▸ YOUR OBJECTIVE
If a line of the data below contains the string "agent", count it, then state the total alone.

▸ Saved data entries

_ _ _

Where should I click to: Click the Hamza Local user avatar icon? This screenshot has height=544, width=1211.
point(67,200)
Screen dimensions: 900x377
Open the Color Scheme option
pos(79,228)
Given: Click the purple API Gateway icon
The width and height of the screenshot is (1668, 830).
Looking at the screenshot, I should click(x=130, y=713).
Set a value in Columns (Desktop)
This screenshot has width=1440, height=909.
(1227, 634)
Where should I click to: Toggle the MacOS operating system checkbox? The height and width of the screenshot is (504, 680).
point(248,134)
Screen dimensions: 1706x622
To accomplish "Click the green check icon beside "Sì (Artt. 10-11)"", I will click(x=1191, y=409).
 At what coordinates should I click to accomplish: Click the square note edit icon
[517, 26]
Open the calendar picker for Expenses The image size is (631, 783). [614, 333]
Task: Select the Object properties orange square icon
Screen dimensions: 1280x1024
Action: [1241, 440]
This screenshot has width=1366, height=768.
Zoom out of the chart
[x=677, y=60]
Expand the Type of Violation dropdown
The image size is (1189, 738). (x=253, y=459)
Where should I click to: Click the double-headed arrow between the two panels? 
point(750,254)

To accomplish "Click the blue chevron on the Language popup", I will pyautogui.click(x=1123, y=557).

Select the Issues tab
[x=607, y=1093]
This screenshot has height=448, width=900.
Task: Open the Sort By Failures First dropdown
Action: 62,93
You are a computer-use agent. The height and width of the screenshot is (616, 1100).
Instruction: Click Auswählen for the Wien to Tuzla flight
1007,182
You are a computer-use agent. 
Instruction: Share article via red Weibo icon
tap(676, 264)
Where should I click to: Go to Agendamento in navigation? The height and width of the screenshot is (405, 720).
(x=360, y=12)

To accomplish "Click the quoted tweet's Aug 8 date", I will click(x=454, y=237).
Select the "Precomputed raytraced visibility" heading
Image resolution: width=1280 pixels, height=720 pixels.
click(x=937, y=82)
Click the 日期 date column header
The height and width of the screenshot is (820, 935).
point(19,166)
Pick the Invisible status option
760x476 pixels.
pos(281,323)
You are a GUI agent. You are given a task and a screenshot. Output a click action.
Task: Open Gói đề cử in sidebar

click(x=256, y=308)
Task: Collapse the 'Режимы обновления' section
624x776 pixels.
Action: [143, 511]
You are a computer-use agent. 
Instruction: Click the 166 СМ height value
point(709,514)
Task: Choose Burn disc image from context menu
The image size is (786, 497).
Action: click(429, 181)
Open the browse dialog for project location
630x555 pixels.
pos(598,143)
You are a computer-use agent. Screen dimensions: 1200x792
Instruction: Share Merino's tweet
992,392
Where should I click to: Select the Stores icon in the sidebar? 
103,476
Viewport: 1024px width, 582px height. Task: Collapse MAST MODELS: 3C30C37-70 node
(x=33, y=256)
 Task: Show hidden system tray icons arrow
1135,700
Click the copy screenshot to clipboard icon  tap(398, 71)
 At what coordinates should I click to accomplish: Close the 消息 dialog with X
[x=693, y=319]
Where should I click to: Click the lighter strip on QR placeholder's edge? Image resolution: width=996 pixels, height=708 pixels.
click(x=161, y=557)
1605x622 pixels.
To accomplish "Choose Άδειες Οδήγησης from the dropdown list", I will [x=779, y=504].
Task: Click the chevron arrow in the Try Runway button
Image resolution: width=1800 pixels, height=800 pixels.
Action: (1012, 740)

_ _ _

▸ ANSWER SPACE
5